Canada is a relentlessly secular country — and even more so on university campuses. More than ever before it is peculiar to attend church, let alone lead one. I was worried about how I’d be perceived. My inner third-grade nerd with thick glasses still cares what people think of me — even as I have become an older nerd with frames that are now, mercifully, in style.
Part of this MFA is pitching your project to the entire cohort group, as if you were presenting it to a publisher. Instead of hiding my faith, I was blasted straight out of the cannon. I stood awkwardly in front of the class and presented my project, something like this:
“My book is a spiritual memoir exploring, as spiritual writing does, big questions of life and loss, love and meaning, disappointment and forgiveness, written through the lens of a priest’s wife and journalist. I have experienced the spiritual life as a rich, painful, but ultimately grace-filled adventure. When people find out what my husband does, they either draw close or pull far away. This is the lonely paradox of ministry life. You are the last to be invited to a party, the first to a funeral. There is a chasm between religion’s reputation and religion’s reality. This is rich, fertile ground for spiritual writing.”
I blathered on for the allotted five minutes and then braced myself for the 15 minutes of open questions from the other students and faculty. “What does your husband think?” “Why are you doing this?” “What are you hoping to accomplish?”

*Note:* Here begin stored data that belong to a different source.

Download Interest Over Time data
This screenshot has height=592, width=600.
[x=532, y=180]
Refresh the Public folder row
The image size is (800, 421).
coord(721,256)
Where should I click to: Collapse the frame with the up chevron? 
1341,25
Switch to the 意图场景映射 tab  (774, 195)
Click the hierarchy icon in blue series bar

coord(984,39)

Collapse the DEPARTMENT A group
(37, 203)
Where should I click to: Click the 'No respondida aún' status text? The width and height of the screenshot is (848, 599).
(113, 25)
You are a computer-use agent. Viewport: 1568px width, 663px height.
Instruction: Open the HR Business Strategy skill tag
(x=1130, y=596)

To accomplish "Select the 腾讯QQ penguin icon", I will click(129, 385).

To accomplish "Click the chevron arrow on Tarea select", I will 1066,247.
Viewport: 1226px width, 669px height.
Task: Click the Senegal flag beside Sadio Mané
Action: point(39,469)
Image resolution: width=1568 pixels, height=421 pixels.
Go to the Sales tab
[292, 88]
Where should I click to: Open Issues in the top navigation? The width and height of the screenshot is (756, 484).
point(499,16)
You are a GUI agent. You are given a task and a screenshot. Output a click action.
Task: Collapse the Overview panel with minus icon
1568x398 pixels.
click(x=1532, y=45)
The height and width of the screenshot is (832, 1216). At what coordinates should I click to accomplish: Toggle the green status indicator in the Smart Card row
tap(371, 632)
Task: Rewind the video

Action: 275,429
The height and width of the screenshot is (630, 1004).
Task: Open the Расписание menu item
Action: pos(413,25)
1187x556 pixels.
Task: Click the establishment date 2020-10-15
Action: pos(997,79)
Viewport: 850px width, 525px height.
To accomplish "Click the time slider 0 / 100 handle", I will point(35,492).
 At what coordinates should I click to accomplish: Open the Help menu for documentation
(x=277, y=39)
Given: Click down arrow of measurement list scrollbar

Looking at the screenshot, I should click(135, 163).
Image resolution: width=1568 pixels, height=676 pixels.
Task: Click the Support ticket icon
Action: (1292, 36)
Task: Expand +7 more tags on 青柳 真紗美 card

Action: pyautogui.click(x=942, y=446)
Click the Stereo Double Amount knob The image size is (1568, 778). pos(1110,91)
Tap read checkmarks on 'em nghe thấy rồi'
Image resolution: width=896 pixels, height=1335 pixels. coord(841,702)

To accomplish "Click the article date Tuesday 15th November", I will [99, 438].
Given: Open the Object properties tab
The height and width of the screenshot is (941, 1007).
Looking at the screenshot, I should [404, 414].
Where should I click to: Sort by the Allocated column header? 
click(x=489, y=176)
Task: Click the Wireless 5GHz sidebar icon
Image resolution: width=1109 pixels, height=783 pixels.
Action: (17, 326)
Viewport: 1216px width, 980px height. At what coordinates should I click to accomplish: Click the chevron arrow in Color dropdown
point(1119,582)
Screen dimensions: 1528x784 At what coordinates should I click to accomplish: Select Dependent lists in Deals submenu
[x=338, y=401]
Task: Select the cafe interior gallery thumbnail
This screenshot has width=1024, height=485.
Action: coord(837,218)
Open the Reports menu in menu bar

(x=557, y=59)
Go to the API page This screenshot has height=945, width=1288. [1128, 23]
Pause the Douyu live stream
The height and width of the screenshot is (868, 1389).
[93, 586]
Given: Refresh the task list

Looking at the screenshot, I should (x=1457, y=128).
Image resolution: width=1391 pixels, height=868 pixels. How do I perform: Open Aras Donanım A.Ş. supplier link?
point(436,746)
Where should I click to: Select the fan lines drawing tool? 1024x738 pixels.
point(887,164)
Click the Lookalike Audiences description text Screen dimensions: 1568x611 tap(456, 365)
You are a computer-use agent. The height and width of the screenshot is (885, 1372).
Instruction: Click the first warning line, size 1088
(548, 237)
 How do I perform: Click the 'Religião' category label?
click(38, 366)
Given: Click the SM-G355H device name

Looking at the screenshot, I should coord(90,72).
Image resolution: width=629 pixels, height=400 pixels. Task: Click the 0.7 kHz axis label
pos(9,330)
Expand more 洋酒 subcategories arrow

And then: “Do you have funny stories?” Why, yes I do, as a matter of fact. So for a few minutes I morphed into stand-up comedy. Who knew hiding from parishioners and yelling at my kids before funerals was that funny? My time quickly came to a close.
The faculty had warm words for me after, and a few admitted they were pleasantly surprised once they had heard these details about my writing project. I was pleasantly surprised by them as well (and tried not to worry and wonder what they had been thinking about my project before they heard my pitch).
I discovered most people didn’t know that the world of faith-based publications even existed. Most people had never met a minister’s wife or, if they had, they said she wasn’t like me. (By this point they really only knew me from my t-shirts, jeans, and running shoes, so I can only assume the other ones wore dresses.) Loyal to my tribe, I assured them the ministers’ wives they knew probably weren’t as strange or otherworldly as they thought. It was important to one person to let me know he was the least religious person in the world. (Duly noted.) Someone else mentioned she had stepped into a church recently during a walk, but only to see the architecture, she quickly added.
And it was touching when a practicing Buddhist made a point to say hello and share that people thought she was weird too. I liked her a lot.
The next Sunday I walked to a local church and sat anonymously, soaking in the praise band, the prayers, and the sermon. I grew teary — I realized I was weary from assuring people I had not just arrived from Planet No-Fun-For-Anyone.
In the end, my new friends (and I do feel like I made a few) accepted me, with perhaps a little bit of bafflement, and I gratefully welcomed them as companions on this rather odd writing journey.
Close to the end of our time together, as we foraged on campus for yet another cup of coffee, a classmate said to me, glancing at my feet: “You know, your Converse are pretty cool...for a minister’s wife.” “Thank you,” I said. And I meant it.